According to Jada Yuan of New York, Chopra's nonprofit Alliance for Humanity wants to sell the ideas of "taking care of the environment, helping the poor achieve economic parity, making sure human rights are protected, and finding nonviolent means of conflict resolution” like, well, like potato chips. He recruited Dunn over a lunch meeting with Dunn and his wife. As Dunn told the story, “my wife Sue said, ‘You’re trying to do what Jeff did for Coke. You’re trying to brand peace!’ And I literally watched the lightbulb go on over [Chopra's] head.”
So how do you reposition peace in the marketplace?
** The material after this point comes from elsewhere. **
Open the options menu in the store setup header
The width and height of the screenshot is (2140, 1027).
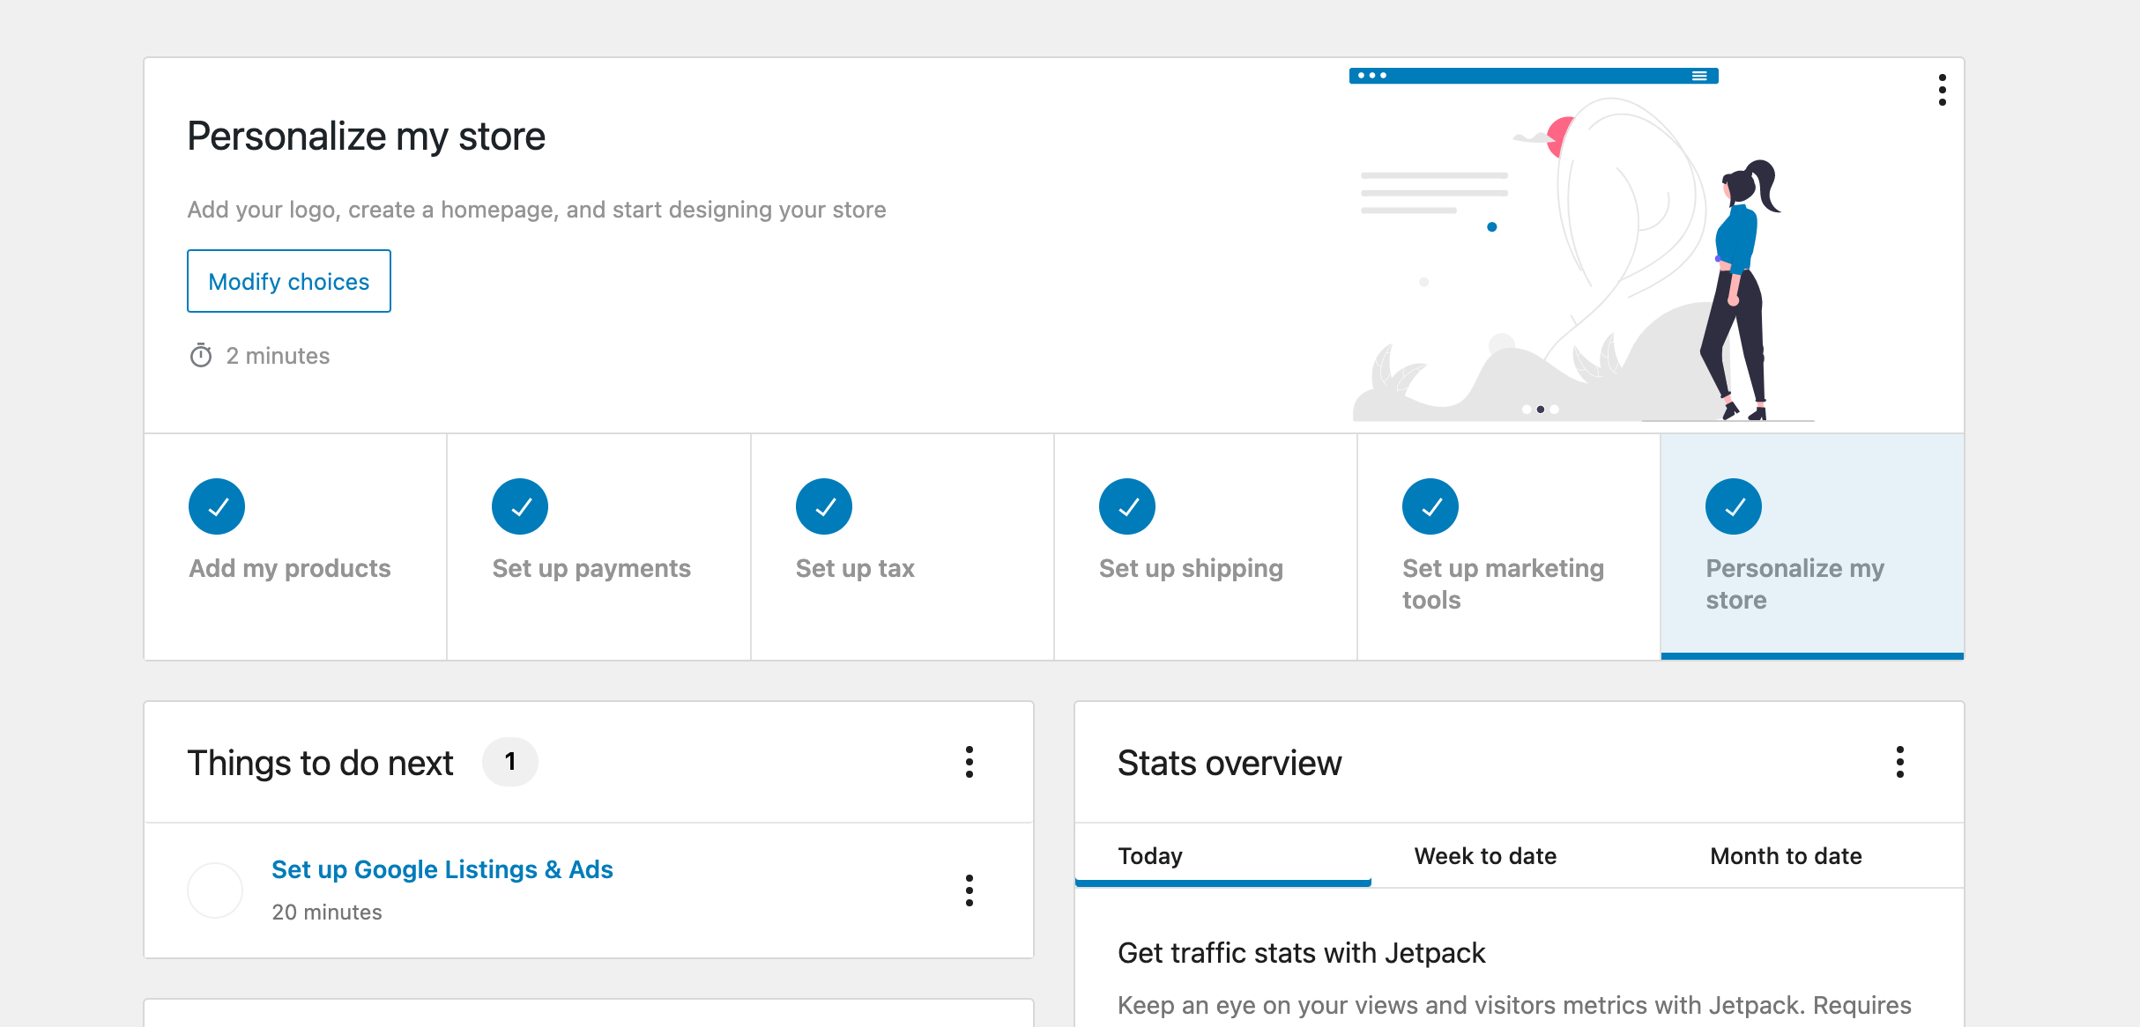(x=1942, y=89)
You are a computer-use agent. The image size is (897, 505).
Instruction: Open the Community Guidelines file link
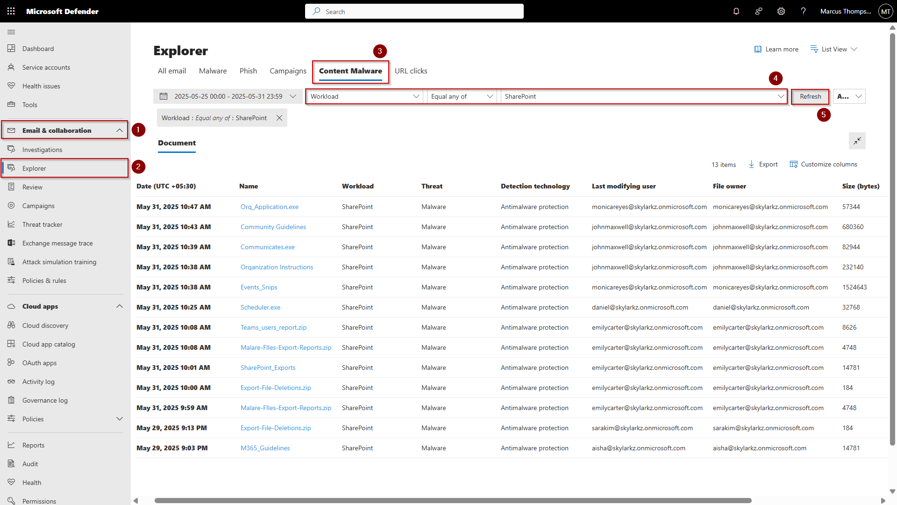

Yuan reports:
Dunn ticks off the three stages to brand development: identifying your target audience, positioning your brand, and, finally, “activating” the consumer—who progresses from product trial to brand loyalty. The target audience here is the easy part. They’re the people Dunn refers to as “conscious consumers,” those who, given a choice between two similar products, choose the one made by a company with better social and environmental policies. Still, citing a Sustainability Institute report, Dunn says only 3 or 4 percent of consumers worldwide do this consistently. Dunn thinks if they can get that number up to 10 percent, “we’d see a sea change relative to the degradation of the planet.”But wait, there's more. Dunn wants to create a new logo -- turn the old peace sign upside down, so it looks sort of like a tree. And more importantly, he wants to work with credit card companies and NGOs (non-governmental organizations) like Save the Children to reach people who are open to this kind of marketing appeal. Yuan adds:
With or without the alliance logo, Chopra believes consumerism can trump geopolitics. “For example,” says Chopra, “if we could get India and Pakistan and Kashmir to see that there’s a huge economic incentive for Kashmir to be the Switzerland of the East, the ski resort of the world in that area, then maybe they’ll see that it doesn’t matter what flag they fly over it.”If it sounds wild-eyed and visionary, that may be because that's exactly what it is.
But Chopra, who can be wild-eyed and visionary himself, knows a thing or two about marketing. A physician who grew up and was educated in India, he has made a bundle off of books on transcendental meditation, holistic medicine and books with titles like Creating Affluence: Wealth Consciousness in the Field of All Possibilities; The Seven Spiritual Laws of Success; Grow Younger, Live Longer: 10 Steps to Reverse Aging and, most recently, Peace Is the Way: Bringing War and Violence to an End.